# Herp Trip #2 - Grasslands



## jordo (Jan 2, 2008)

Recently went on a trip to Terrick Terrick National Park, pitfall trapping in Cypress Woodlands and grasslands as well as spotlighting in the grasslands at night. The park wasn't much to look at but it was home to a lot of interesting critters...






_Christinus marmoratus_, marbled geckos were reasonably common under bark.





After the stormy weather we found this guy between two dams, _Chelodina longicollis_

The rain also flushed out some blind snakes, we caught 2 species in the same pitline on different nights.




_Ramphotyphlops bituberculatus_





_Ramphotyphlops proximus_ (yet to be comfirmed)

The spotlighting yielded 11 hooded scaley foots and 2 curl snakes over two nights:





Curl snake, _Suta suta_





"Hoodie", _Pygopus schraderi_





Wood gecko, _Diplodactylus vittatus_ caught in a pitfall bucket.





Fat Tailed Dunnart, _Sminthopsis crassicaudata_ found while spotlighting.





_Delma inornata_, Olive legless lizard.

For all the "birdos" out there we saw plenty of the endangered Plains Wanderer spotlighting, some guys from Birds Aust. came down later in the week and didn't see any :lol:





And we also had a few harp traps out for bats, I think we got 3 species for the week.




(can't remember which one this was...)


----------



## ex1dic (Jan 2, 2008)

awesome, great to see such an array of different species.


----------



## bredli84 (Jan 2, 2008)

good stuff jordo, was this a uni research trip?


----------



## Kitah (Jan 2, 2008)

nice pictures  quick question, though it may sound really dumb.. do you need a permit or anything to go looking for reptiles in the wild? and whats the best way to actually find anything? from what ive seen so far and heard from others, theres a lot of reptiles up near my uni and id like to go looking for some, but dont even know how to start!


----------



## jordo (Jan 2, 2008)

bredli84 said:


> good stuff jordo, was this a uni research trip?


Yep.



xshadowx said:


> nice pictures  quick question, though it may sound really dumb.. do you need a permit or anything to go looking for reptiles in the wild? and whats the best way to actually find anything? from what ive seen so far and heard from others, theres a lot of reptiles up near my uni and id like to go looking for some, but dont even know how to start!



Yeah you do need a permit, you aren't actually legally allowed to touch wildlife without a permit.

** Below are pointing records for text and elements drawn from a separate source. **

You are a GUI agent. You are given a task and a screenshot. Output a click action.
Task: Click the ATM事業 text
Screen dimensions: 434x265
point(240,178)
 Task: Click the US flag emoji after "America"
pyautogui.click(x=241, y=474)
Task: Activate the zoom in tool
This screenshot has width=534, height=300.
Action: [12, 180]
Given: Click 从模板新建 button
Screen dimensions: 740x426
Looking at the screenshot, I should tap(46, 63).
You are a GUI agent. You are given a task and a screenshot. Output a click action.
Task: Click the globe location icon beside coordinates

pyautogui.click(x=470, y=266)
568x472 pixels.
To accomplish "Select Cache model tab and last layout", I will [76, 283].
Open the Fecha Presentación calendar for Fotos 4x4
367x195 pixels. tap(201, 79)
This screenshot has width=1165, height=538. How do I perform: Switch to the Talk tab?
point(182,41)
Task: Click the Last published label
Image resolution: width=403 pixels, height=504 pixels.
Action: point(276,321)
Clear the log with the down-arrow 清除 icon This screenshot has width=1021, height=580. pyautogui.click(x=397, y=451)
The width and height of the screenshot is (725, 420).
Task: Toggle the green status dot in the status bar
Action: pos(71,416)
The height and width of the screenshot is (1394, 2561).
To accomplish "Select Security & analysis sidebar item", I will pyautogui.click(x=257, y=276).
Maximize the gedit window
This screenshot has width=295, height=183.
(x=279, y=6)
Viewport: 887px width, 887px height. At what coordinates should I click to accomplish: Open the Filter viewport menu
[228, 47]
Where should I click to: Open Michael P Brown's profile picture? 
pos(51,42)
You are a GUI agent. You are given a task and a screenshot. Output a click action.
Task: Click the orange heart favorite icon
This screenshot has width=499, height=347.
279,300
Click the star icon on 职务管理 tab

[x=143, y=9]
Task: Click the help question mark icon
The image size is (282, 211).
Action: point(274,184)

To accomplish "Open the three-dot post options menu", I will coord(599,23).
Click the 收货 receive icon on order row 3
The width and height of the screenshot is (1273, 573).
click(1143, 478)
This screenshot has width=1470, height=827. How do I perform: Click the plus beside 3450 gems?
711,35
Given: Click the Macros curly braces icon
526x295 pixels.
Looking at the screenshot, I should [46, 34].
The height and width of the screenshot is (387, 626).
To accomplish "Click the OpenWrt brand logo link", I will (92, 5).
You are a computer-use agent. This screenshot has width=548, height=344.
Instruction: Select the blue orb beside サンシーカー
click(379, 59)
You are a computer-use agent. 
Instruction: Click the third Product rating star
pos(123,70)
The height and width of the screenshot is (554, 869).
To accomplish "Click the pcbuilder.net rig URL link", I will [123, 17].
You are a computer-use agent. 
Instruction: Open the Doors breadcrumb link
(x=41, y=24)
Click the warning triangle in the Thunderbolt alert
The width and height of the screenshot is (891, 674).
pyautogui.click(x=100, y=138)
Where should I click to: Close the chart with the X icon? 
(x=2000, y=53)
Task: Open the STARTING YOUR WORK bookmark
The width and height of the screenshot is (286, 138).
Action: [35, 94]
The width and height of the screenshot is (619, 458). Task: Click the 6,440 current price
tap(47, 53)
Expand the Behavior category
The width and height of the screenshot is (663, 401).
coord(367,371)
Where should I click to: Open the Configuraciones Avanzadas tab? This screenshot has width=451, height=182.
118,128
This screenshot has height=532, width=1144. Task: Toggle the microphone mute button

It depends on what you're looking for as to what is the best method. Using this trip as an example; spotlighting seemed to be the go for the curl snakes and hoodies (also could have been that we couldn't put pitfalls in the grasslands), things like the blind snakes are better caught in traps unless you're lucky when spotlighting in the right conditions and we also caught plenty of _Morethia boulengeri_ which were common as mud but didn't turn up in traps.

Should have mentioned at the start we also got some laceys, a big eastern brown, a few Lerista bougainvillii, some Cryptoblepharus carnabyi and I think that's about it.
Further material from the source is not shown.